SOURCE EXTRACT:
## Start
Process

Posted on 26 July, 2020 at 13:19 CEST by Paul DiGian

Process is part of Junior2Senior a course to help you grow as software engineers.

It is about unloading all the knowledge that I accumulate over my career to younger engineers to help speed up their own career.

You can follow me on twitter as well

The book is actually on pre-sale 50% off for only 19$.

Buy Junior2Senior

Understanding the concept of processes is fundamental when working with computers.

Most articles tackle the issue from a quite shallow perspective or the wrong point of view. We will try to study them from what I believe is the most useful point of view for a senior computer engineer.

What processes are

Processes are a computational unit.

This definition is neither precise nor completely correct, but it helps in understanding.

Whenever you run a program a new process is created. Each software that you are running now in your machine is a process.

Your browser? It is (at least one) process. Your mail client? Another one. Your bash terminal? Yet another process.

Isolation

The most important concept to understand about a process is "isolation". Processes are isolated one from another. One process cannot read nor write memory that belongs to another process. Actually, it is even more strict. One process can write and read, only the memory that belongs to itself.

The difference is that a process cannot access memory that belongs to no-one. It can access only its own memory.

If the isolation is not respected and a process tries to read or write (access from now on) memory that does not belong to itself, the process is forcefully terminated by the operative system with a segmentation fault.

All the time a segmentation fault is thrown, it means that the process did not behave correctly and it was trying to access memory that didn’t belong to it.

Isolation is the greatest advantage of processes. It assures that the content of the memory never changes under your feet and that you are the only one to have access to the memory.

While this advantage doesn’t seem particularly interesting, and maybe also bland, modern (complex) software takes full advantage of it.

For instance, Redis (a NoSQL database) use a single execution unit to avoid coordination keeping the software extremely fast. The alternative would have been to use thread, hence more execution units, and to introduce locks and a great deal of complexity in managing multiple execution units changing a shared memory.

Modern browsers, have one process for each tab. This avoids malicious code to gain access to data in other tabs. The use of multiple processes, one for each tab, makes it impossible that javascript code running in a tab from a pishing website, can access any data from a tab from your bank.

Isolation is a wonderful capability, but it comes at a cost. Software, to be useful, need to read input and produce output. So a process needs some way to get input from the outside world and to push its output.

Introducing IPC or Inter Process Communication

Inter Process Communication

We discussed how processes are isolated, we agree that isolation is a great capability for processes, but that it comes at a cost. It makes difficult input/output. We are now introducing how processes can communicate with each other and with the outside world.

We will have a different section for each of the IPC methods we are describing, so the discussion on this page will be rather short.

For maintaining isolation is important that it is always the process to drive the I/O. It can not happen that some data change without the process having asked it explicitly. This is in stark contrast to what happens with threads.
## End
MATERIAL PROVIDED:
## Start
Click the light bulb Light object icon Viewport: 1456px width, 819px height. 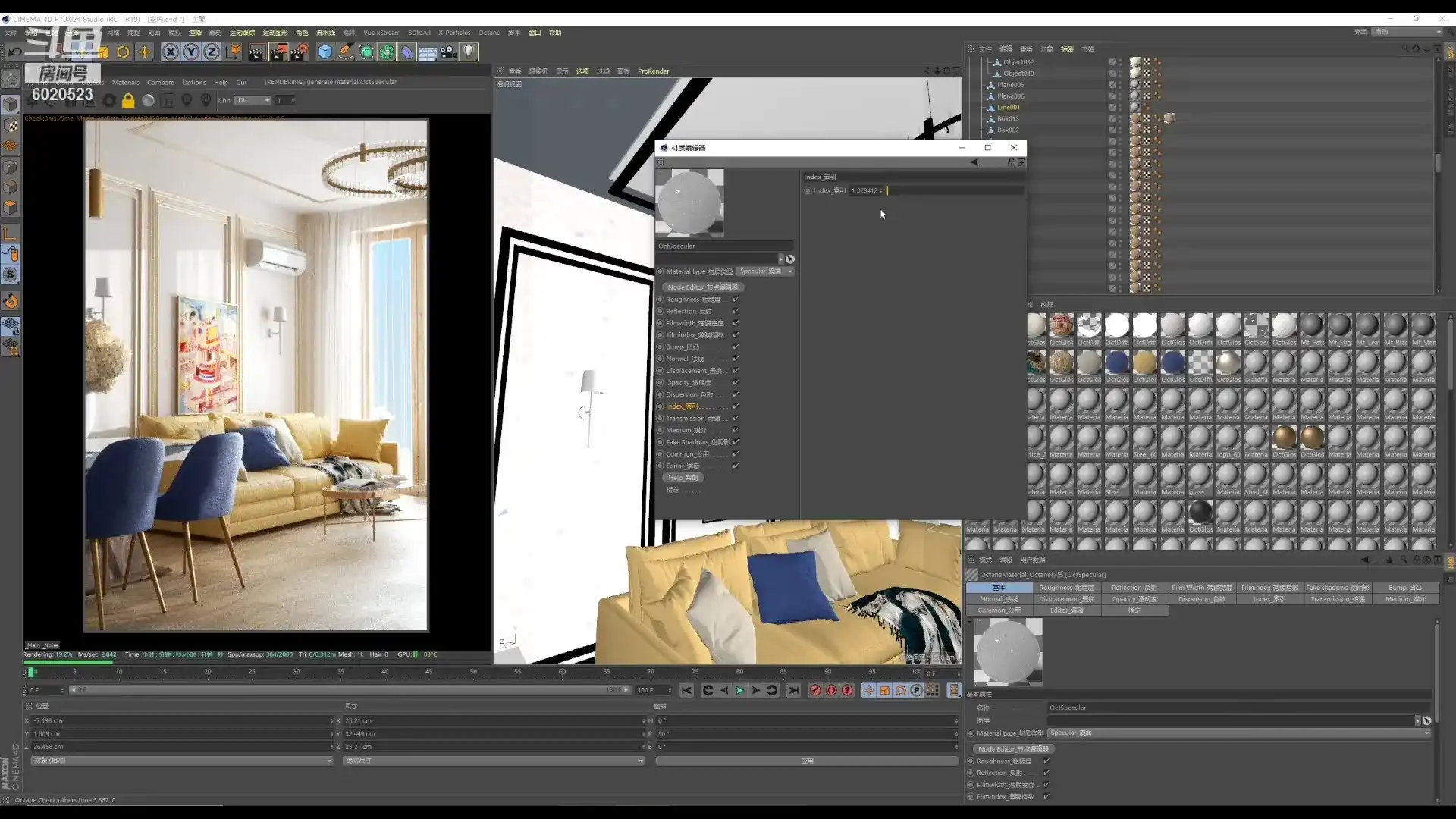click(x=469, y=52)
## End
PROBLEM STATEMENT:
Can you reproduce the passage from the processes article above word for word, starting at "This definition is" and ending at "its own memory."?

TASK SOLUTION:
This definition is neither precise nor completely correct, but it helps in understanding.

Whenever you run a program a new process is created. Each software that you are running now in your machine is a process.

Your browser? It is (at least one) process. Your mail client? Another one. Your bash terminal? Yet another process.

Isolation

The most important concept to understand about a process is "isolation". Processes are isolated one from another. One process cannot read nor write memory that belongs to another process. Actually, it is even more strict. One process can write and read, only the memory that belongs to itself.

The difference is that a process cannot access memory that belongs to no-one. It can access only its own memory.